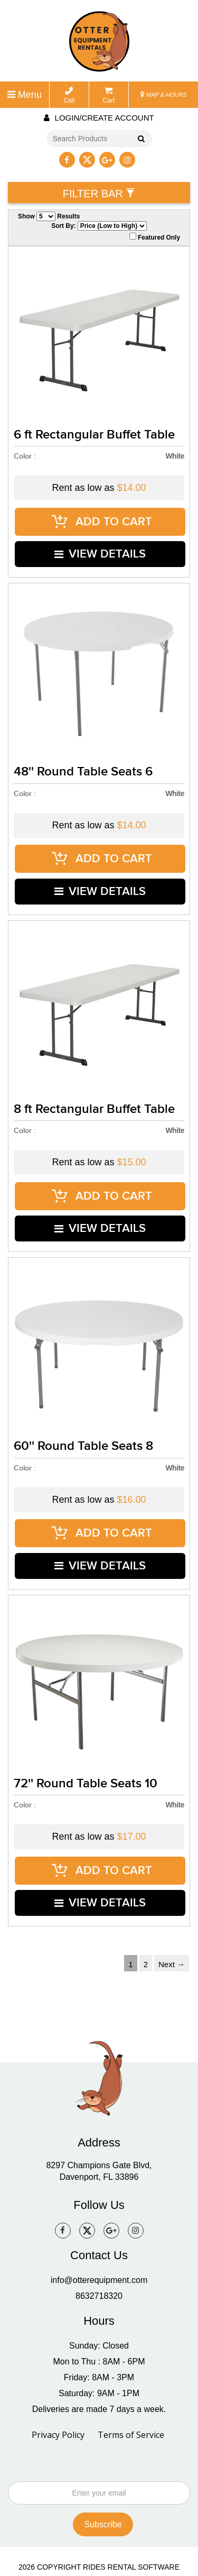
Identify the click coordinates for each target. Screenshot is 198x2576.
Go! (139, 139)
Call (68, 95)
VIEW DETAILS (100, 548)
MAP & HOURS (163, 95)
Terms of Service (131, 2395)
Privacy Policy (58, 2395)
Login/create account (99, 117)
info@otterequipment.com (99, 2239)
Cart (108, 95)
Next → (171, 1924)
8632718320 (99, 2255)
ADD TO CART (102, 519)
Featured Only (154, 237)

---

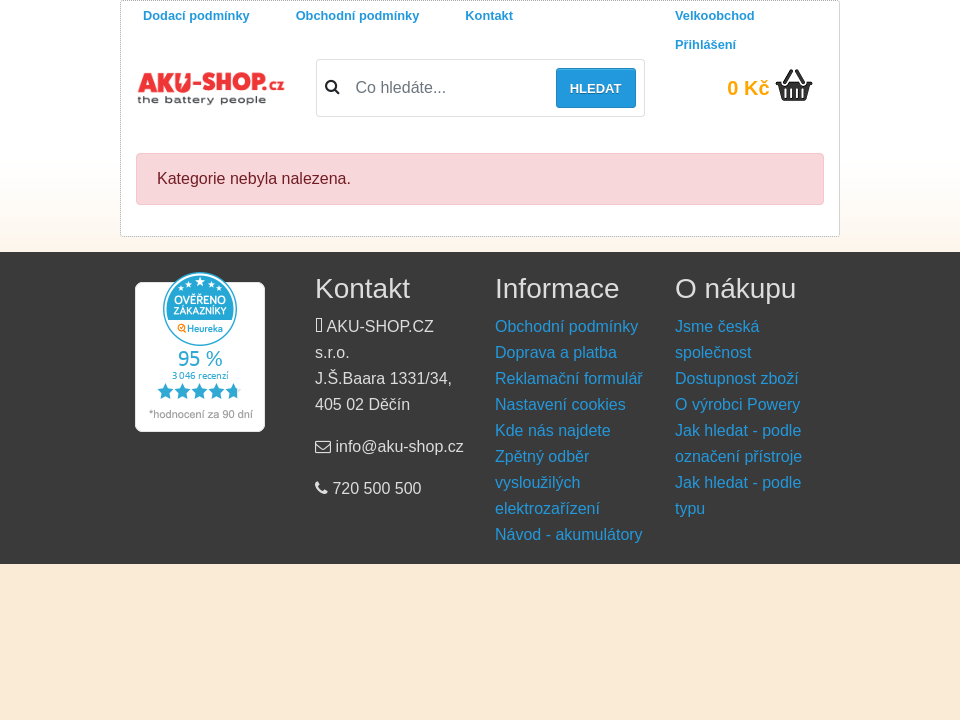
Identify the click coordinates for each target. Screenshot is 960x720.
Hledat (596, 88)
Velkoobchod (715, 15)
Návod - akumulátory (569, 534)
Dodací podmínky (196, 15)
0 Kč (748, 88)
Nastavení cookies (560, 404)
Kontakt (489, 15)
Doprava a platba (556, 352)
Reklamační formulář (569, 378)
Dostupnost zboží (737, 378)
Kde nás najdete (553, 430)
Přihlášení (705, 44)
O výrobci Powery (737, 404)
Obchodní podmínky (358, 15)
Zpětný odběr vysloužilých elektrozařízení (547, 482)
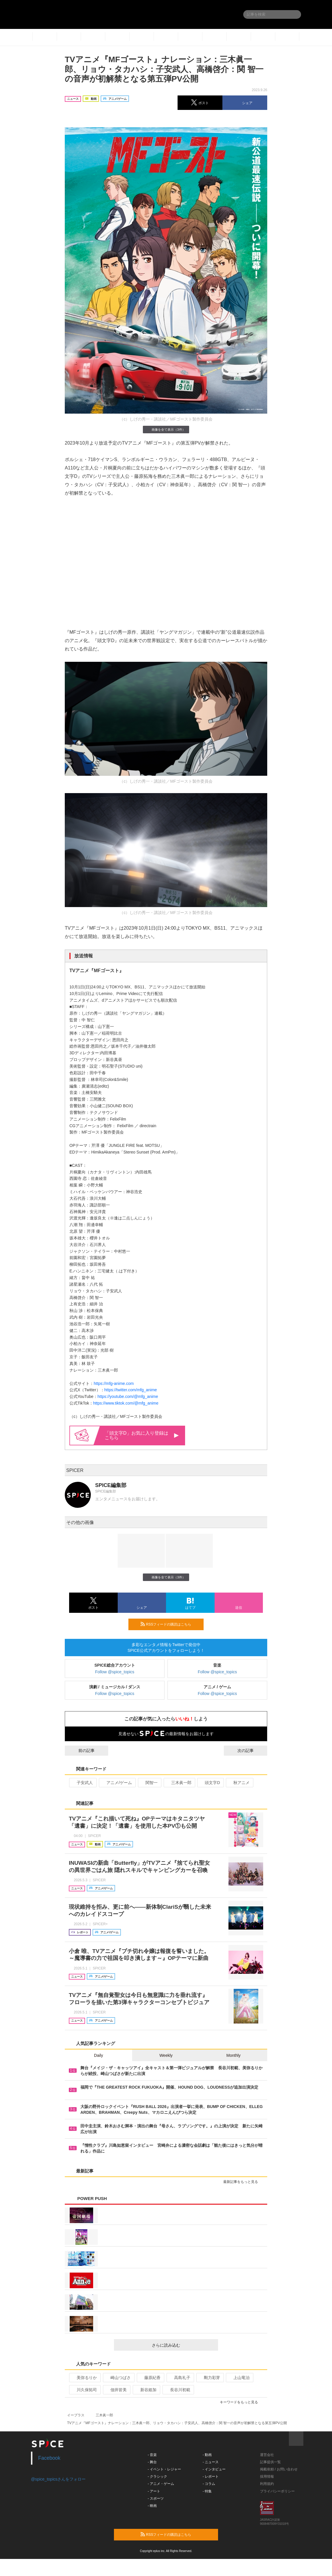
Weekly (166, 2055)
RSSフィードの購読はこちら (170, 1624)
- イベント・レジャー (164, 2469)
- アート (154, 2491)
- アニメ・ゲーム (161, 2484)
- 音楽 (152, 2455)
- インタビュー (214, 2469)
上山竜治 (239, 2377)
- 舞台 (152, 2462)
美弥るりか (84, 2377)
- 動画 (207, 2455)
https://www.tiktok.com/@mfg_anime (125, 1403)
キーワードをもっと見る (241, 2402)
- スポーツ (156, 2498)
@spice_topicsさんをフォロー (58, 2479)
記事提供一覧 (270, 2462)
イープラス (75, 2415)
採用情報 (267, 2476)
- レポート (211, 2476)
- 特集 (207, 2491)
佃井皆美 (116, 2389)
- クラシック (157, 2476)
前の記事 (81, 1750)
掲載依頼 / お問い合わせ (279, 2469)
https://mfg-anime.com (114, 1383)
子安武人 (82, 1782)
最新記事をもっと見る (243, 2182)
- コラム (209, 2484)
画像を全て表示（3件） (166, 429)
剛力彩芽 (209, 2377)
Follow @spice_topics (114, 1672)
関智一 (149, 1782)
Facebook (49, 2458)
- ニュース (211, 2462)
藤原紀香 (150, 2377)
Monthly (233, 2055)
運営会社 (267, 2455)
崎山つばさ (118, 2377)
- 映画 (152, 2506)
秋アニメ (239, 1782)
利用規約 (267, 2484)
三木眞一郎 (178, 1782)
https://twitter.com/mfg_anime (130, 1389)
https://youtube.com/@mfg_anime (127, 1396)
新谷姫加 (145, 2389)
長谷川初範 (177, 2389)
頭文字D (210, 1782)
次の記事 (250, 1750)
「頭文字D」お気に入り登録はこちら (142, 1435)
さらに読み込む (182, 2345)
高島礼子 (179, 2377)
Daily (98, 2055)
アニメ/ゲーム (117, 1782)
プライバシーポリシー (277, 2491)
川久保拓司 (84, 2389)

...

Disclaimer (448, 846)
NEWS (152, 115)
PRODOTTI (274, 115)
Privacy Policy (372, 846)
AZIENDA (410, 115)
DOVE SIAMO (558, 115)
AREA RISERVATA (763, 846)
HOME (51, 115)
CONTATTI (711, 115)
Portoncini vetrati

▶ [Work instructions]: Rewrite the entries from the line containing "Screenshot is 198x2576." through the line containing "ADD TO CART (102, 519)", both included, with "Privacy Policy" swapped for "Privacy Notice" and nothing else altered. Give only those lines.

▶ [Solved exercise]:
Identify the click coordinates for each target. Screenshot is 198x2576.
Go! (139, 139)
Call (68, 95)
VIEW DETAILS (100, 548)
MAP & HOURS (163, 95)
Terms of Service (131, 2395)
Privacy Notice (58, 2395)
Login/create account (99, 117)
info@otterequipment.com (99, 2239)
Cart (108, 95)
Next → (171, 1924)
8632718320 (99, 2255)
ADD TO CART (102, 519)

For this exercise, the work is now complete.